J.C. Penney To Make Private-Label Brands a Priority
After two years of declining sales, shifts in top management and very public battles with activist investors, J.C. Penney (NYSE: JCP) finally showed some signs of life during Black Friday.
The company hopes to continue its momentum by eliminating or drastically reducing some of the high-profile brands that it sells. These brands and lines include JCP Menswear, Joe Fresh and some Martha Stewart home furnishing.
The retailer will begin to eliminate the brands as early as January 2014. “We don't have six or seven years to get our business back,” CEO Mike Ullman told Reuters on Friday.

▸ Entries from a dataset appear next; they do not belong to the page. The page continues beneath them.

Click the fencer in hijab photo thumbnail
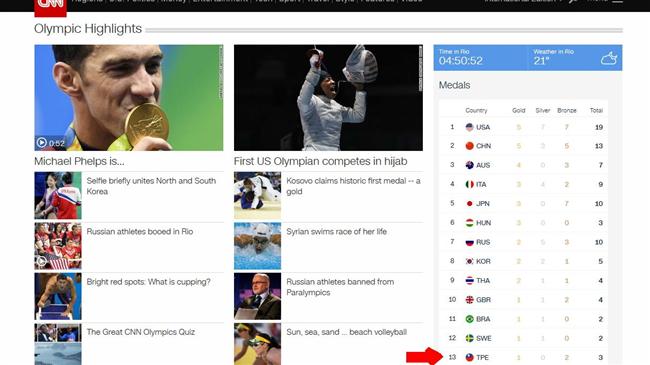The image size is (650, 365). tap(328, 97)
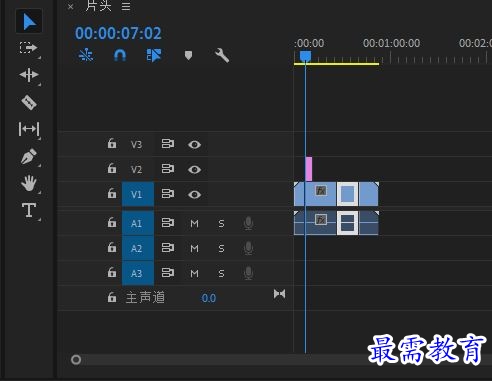Mute audio track A1
Image resolution: width=492 pixels, height=381 pixels.
[194, 223]
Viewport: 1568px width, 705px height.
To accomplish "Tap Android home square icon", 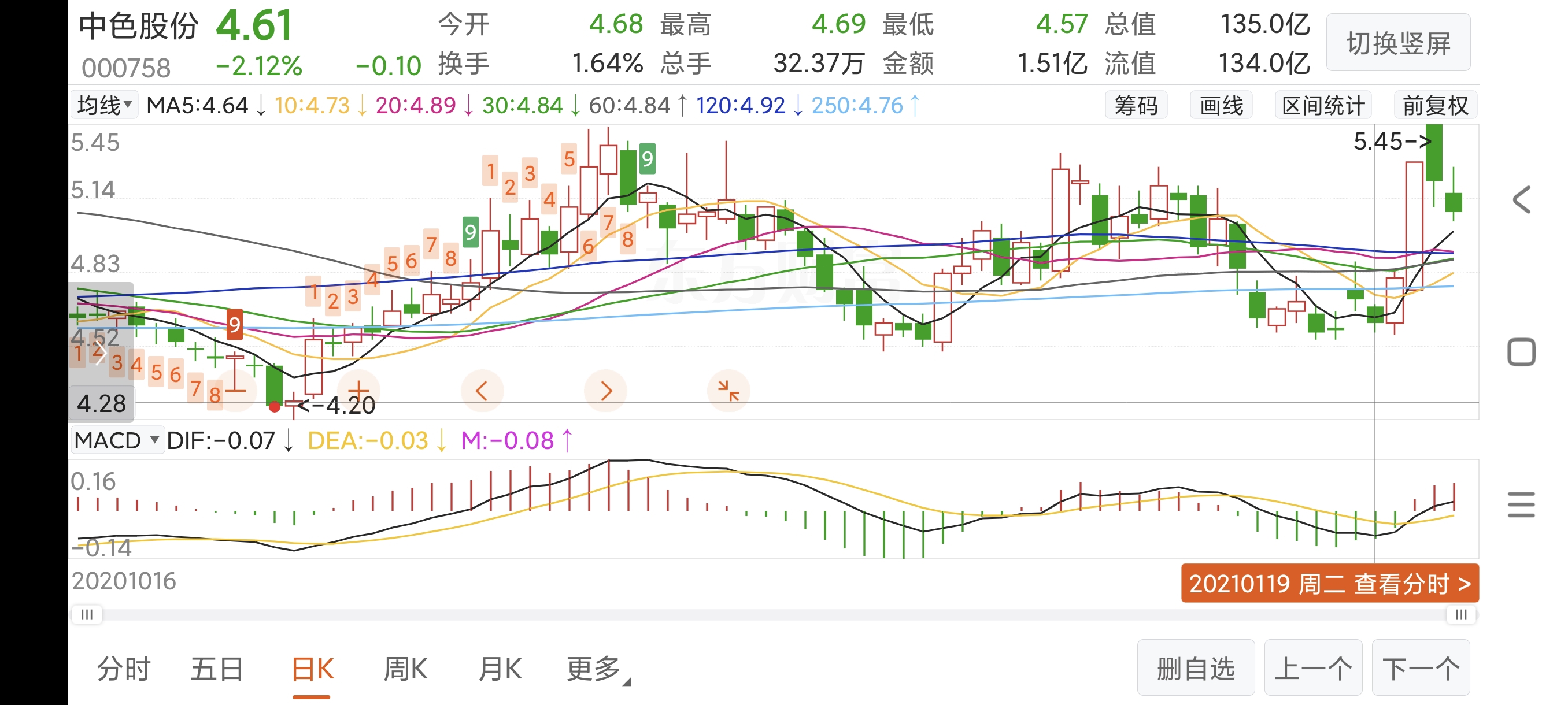I will pyautogui.click(x=1521, y=352).
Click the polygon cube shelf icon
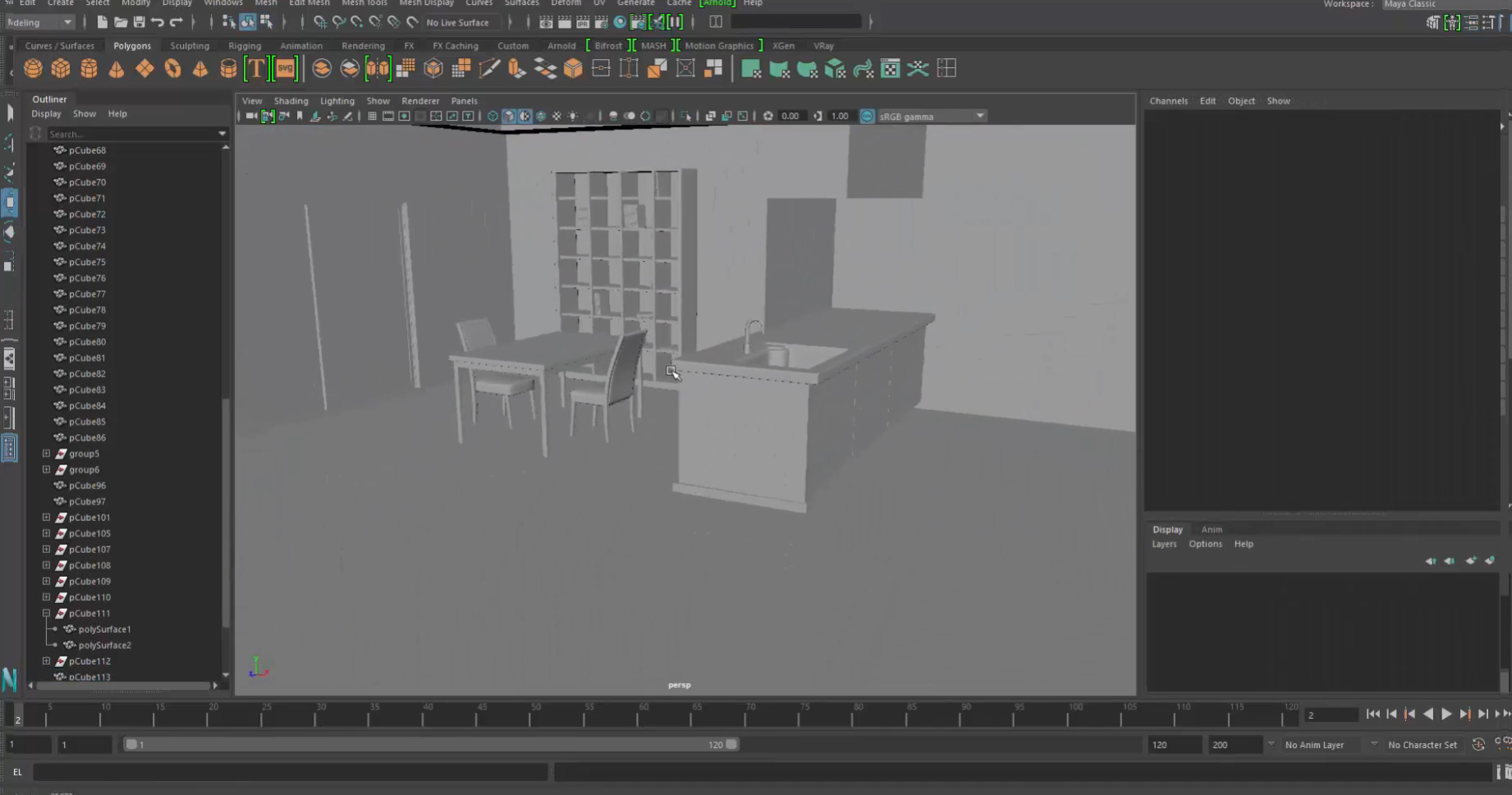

The freed up floor space will make room to sell the company's more profitable, exclusive private-label brands such as JCP Home and Cooks. The company will also introduce its Ambrielle lingerie line in February, as well as adding sportswear to its J. Ferrar line of men's suits.
“What we now need is to edit things out that didn't resonate sufficiently,” Ullman said.
Ullman ran J.C. Penney from 2004 until his retirement in November 2011. Ullman was replaced with former Apple (NASDAQ: AAPL) executive Ron Johnson. Johnson's tenure lasted less than two years as he was fired in April 2013.
Johnson promised to turn the aging retailer into a company that is young, hip and attractive to consumers. Needless to say, he failed publicly. The board reached out to Ullman to come back from retirement to clean up what Businessweek described as a “mess” that Johnson created.
“He's trying to somehow rebuild a store that has an appeal to the core J.C. Penney customer,” said retail analyst Walter Loeb of Loeb Associates.
The renewed focus on private-label merchandise is being seen as a necessary and crucial step to firstly win back lost customers and then gain new ones.
“A retailer in need depends on shoppers who know it well to begin a recovery,” said Gilford Securities analyst Bernard Sosnick. “Other shoppers won't come for quite a while."